To the above quote, the trouble is, "handshaking" is itself a "sign" that
"stands for" something else. Or consider this example, a "Don't Walk" sign on
your local streetcorner. This is a "sign" (in both senses) that "stands for" an
activity that is "manipulated independently" of the activity of the activity.
Does this mean that "Don't Walk" signs are "intellectual patterns"? What if the
sign actually said in words "Don't Walk", would that make it an intellectual
pattern? 

I think this distinction, then, is largely false. Much "social" activity is as
mediated by "signs" as intellectual activity. Again, it seems a difference in
"kind" not in "use". 

[The letter to Paul]
"Intellect" can then be defined very loosely as the level of independently
manipulable signs. Grammar, logic and mathematics can be described as the rules
of this sign manipulation." (Robert Pirsig)

[Arlo]
What language is NOT "independently manipulable signs"? When I say "I saw a
brown cow" I am manipulating symbols independently of the things they stand
for. Is that statement an "intellectual pattern"?

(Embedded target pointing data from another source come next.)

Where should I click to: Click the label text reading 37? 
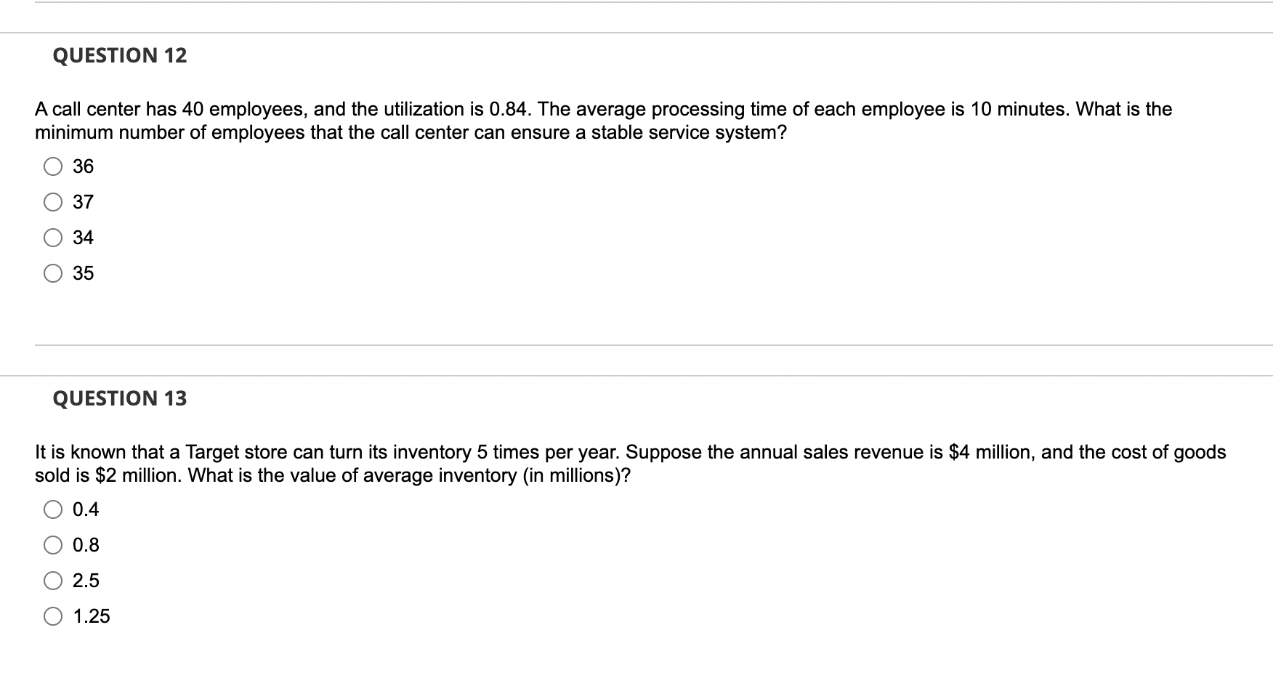[x=82, y=202]
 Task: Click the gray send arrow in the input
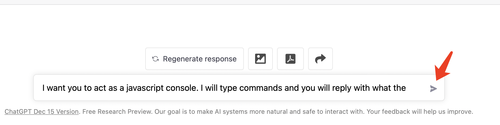click(x=433, y=89)
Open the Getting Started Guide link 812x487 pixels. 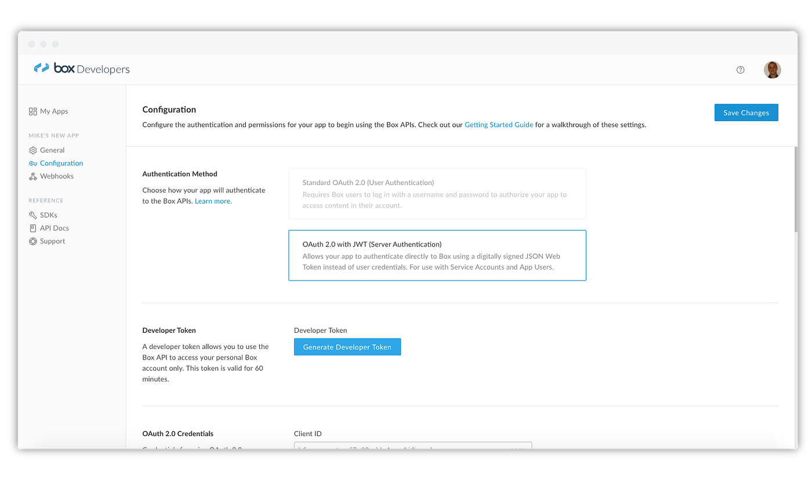click(x=499, y=124)
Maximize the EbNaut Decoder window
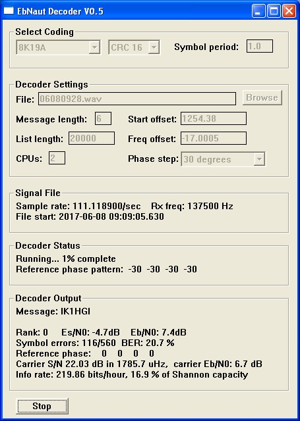This screenshot has height=421, width=300. click(274, 11)
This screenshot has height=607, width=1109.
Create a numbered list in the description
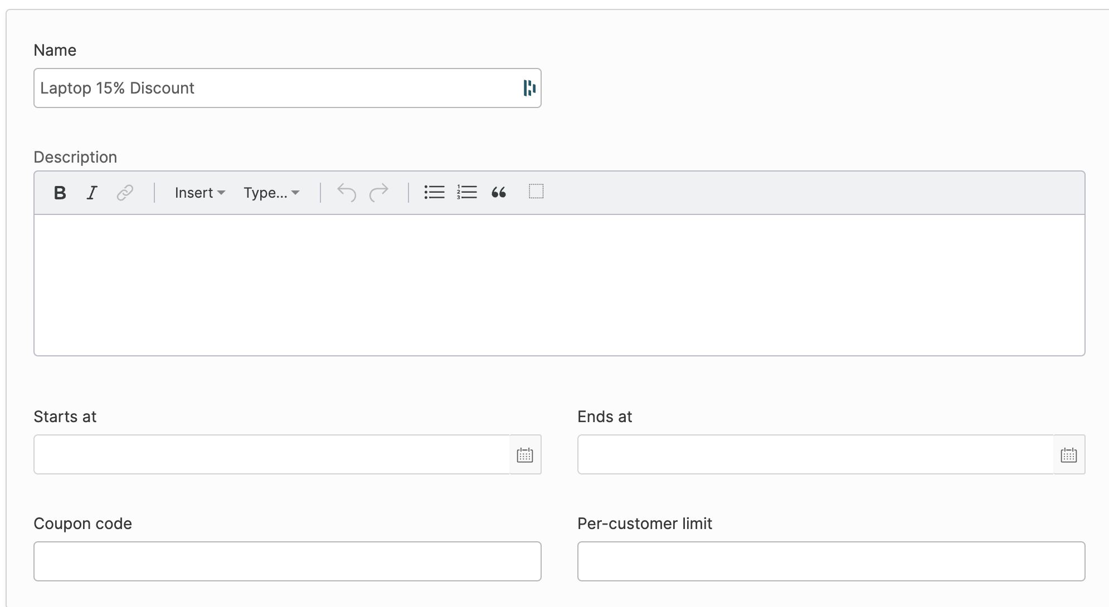coord(467,192)
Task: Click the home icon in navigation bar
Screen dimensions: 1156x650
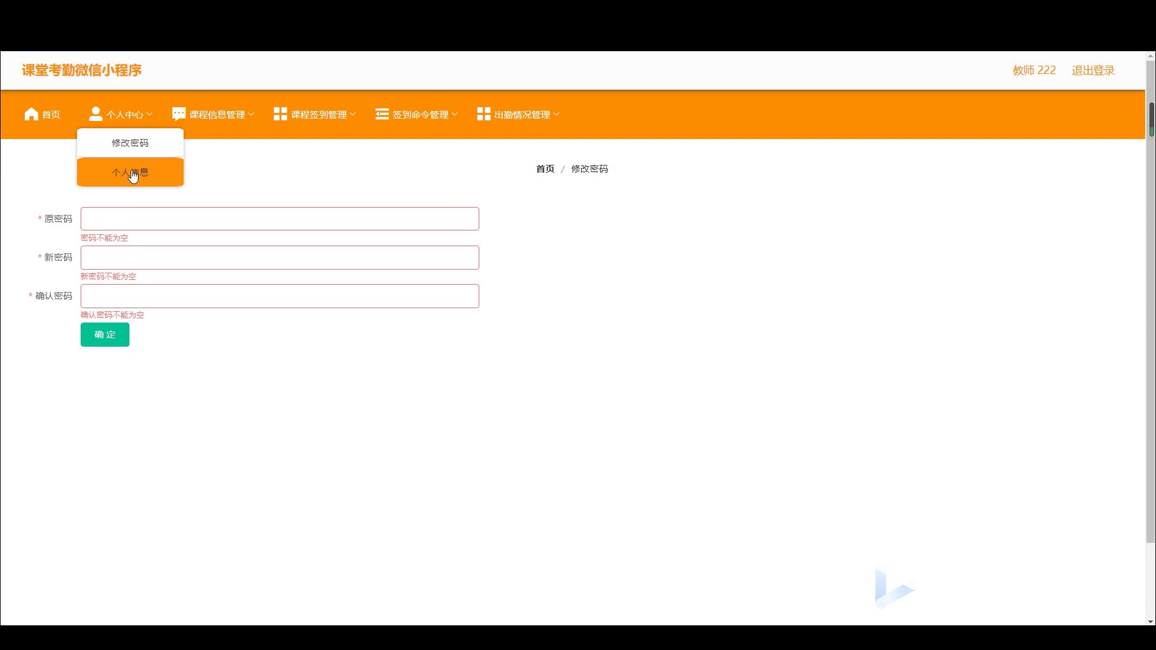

[Dan adds his own comments]
By isolating and examining the term "bless you" we are now acting
intellectually. ... Intellectually it seems socially better to mimic others
rather than to establish a particular style of handshake.

[Arlo]
Here it seems what I could say is that "intellectual patterns" are "signs about
signs", or the level of "examing signs themselves". That is, we make the "sign"
the object of scutiny rather than the "meaning" the sign was designed to
convey. Would that be a fair understanding of your words?

[Dan quotes Pirsig]
Thus, though it may be assumed that the Egyptians who preceded the Greeks had
intellect, it can be doubted that theirs was an intellectual culture.

[Arlo]
That's quite a comment about the people who had the intellect to design and
built the Pyramids! I think I'd agree to a statement that they did not have "an
intellectually guided system of governance" (being that they were subservient
to religion), but to say their "culture" was not intellectual is somewhat
strange to me.

But here again I am pulled right back to Bodvar's SOLAQI. Pirsig is laying BOTH
the advent of S/O metaphysics AND the intellectual level at the feet of the
Greeks. Now tell me how they are not the same, considering their origins are
identical. Reason, logic, decontextualized and deculturized thought appear to
be BOTH the source of SOM AND the intellectual level.